Linear Thompson: Posterior from Bayesian updates
Neural networks: Just a point estimate with no uncertainty 😞
Why Uncertainty Matters
Without uncertainty, we can’t explore intelligently:
# Bad: Neural network without uncertainty
neural_net = train_neural_network(data)
for context in contexts:
# Get predictions for all actions
q_values = neural_net.predict(context) # Just point estimates
# No way to know which estimates are uncertain!
# Can only do pure exploitation (greedy) or random exploration (ε-greedy)
action = argmax(q_values) # Greedy
Problem: Novel contexts (far from training data) get confident predictions that might be wrong. We need to know “I’m uncertain about action A in this context.”
Three Solutions
| Approach | How It Works | Pros | Cons |
|---|---|---|---|
| Neural ε-greedy | Random exploration | Simple, works | Inefficient (wastes exploration) |
| NeuralLinear | Neural features + LinUCB | Directed exploration, interpretable | Assumes linear in learned features |
| Bootstrap Ensemble | Multiple networks, disagreement = uncertainty | Flexible, approximates Bayesian | Expensive (10x networks) |
Let’s implement all three.
Neural ε-greedy: The Simplest Baseline
When you can’t quantify uncertainty, fall back to random exploration.
Architecture
Implementation
import torch
import torch.nn as nn
import torch.optim as optim
import numpy as np
from collections import deque
import random
class NeuralEpsilonGreedy:
"""
Neural network with ε-greedy exploration.
Uses deep Q-learning: network predicts Q-value (expected reward)
for each action given context. Explores randomly with probability ε.
"""
def __init__(self, n_features, n_actions,
hidden_dims=[256, 128], epsilon=0.1,
lr=1e-3, buffer_size=10000, batch_size=32):
"""
Args:
n_features: Input dimensionality
n_actions: Number of actions
hidden_dims: Hidden layer sizes
epsilon: Exploration probability
lr: Learning rate
buffer_size: Experience replay buffer size
batch_size: Minibatch size for training
"""
self.n_actions = n_actions
self.epsilon = epsilon
self.batch_size = batch_size
# Build neural network
layers = []
prev_dim = n_features
for hidden_dim in hidden_dims:
layers.append(nn.Linear(prev_dim, hidden_dim))
layers.append(nn.ReLU())
prev_dim = hidden_dim
layers.append(nn.Linear(prev_dim, n_actions))
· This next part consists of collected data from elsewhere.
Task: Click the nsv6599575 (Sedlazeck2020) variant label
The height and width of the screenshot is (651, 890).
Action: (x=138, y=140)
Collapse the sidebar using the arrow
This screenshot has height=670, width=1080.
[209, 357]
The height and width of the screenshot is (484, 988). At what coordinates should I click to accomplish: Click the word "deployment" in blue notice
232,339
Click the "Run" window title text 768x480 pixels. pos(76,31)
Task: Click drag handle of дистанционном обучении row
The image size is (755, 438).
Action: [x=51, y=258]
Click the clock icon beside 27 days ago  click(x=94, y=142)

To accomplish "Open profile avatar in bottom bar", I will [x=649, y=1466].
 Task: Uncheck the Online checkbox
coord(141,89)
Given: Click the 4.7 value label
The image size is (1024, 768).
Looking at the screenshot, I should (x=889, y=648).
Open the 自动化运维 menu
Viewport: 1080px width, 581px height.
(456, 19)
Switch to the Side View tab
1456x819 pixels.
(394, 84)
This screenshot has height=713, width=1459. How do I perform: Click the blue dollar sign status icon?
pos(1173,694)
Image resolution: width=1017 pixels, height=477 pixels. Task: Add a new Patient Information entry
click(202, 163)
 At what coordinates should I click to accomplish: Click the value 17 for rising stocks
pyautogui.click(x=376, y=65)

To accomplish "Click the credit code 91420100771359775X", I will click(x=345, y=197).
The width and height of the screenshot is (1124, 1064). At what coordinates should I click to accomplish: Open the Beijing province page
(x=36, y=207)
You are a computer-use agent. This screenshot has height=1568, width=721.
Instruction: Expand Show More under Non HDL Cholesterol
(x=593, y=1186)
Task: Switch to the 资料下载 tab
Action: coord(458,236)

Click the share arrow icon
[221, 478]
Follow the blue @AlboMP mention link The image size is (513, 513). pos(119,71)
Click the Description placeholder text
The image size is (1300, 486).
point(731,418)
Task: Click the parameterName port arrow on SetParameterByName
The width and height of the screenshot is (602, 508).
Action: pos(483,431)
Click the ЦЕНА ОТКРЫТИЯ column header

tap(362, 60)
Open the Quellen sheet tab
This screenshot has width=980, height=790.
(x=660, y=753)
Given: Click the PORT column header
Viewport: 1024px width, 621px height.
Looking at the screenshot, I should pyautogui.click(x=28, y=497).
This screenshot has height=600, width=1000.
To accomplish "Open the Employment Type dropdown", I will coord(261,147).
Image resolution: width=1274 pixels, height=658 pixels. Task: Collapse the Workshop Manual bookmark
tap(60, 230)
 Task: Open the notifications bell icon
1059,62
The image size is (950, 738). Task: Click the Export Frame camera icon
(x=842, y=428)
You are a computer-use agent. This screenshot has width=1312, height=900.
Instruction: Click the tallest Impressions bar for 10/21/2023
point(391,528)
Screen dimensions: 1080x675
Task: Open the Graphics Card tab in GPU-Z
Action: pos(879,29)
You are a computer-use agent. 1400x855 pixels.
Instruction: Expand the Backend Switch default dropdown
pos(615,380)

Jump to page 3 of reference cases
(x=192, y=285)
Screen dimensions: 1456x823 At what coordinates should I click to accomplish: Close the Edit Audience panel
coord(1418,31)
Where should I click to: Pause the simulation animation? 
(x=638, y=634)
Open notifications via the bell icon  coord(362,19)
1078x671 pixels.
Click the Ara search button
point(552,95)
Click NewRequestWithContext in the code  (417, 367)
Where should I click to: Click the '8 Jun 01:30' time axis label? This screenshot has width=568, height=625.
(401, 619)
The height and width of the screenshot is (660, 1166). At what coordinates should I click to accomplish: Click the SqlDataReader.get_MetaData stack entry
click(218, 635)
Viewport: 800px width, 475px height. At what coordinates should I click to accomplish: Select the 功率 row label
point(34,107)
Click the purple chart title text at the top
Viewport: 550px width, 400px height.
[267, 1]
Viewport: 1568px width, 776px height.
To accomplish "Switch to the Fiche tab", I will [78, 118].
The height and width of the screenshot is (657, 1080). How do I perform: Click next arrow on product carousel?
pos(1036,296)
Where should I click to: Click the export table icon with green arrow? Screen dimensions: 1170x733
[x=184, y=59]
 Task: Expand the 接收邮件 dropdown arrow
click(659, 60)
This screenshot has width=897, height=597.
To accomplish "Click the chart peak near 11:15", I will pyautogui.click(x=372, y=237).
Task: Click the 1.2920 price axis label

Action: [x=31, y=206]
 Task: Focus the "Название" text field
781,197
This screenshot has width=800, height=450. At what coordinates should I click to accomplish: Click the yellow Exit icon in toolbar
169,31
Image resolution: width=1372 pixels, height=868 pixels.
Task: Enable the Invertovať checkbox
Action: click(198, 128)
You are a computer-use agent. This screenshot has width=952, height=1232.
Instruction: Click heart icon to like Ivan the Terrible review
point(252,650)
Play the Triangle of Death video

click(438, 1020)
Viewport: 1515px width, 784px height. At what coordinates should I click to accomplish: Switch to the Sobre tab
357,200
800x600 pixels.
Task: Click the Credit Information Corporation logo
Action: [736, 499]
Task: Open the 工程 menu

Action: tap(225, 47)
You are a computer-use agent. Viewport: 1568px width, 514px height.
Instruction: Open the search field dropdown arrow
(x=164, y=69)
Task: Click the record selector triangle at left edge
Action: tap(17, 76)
self.model = nn.Sequential(*layers)
self.optimizer = optim.Adam(self.model.parameters(), lr=lr)
self.criterion = nn.MSELoss()
# Experience replay buffer: (context, action, reward)
self.buffer = deque(maxlen=buffer_size)
def select_action(self, context):
"""
ε-greedy action selection.
Args:
context: Feature vector (numpy array)
Returns:
action: Chosen action index
"""
if np.random.random() < self.epsilon:
# Explore: random action
return np.random.randint(self.n_actions)
# Exploit: best action according to Q-network
with torch.no_grad():
context_tensor = torch.FloatTensor(context).unsqueeze(0)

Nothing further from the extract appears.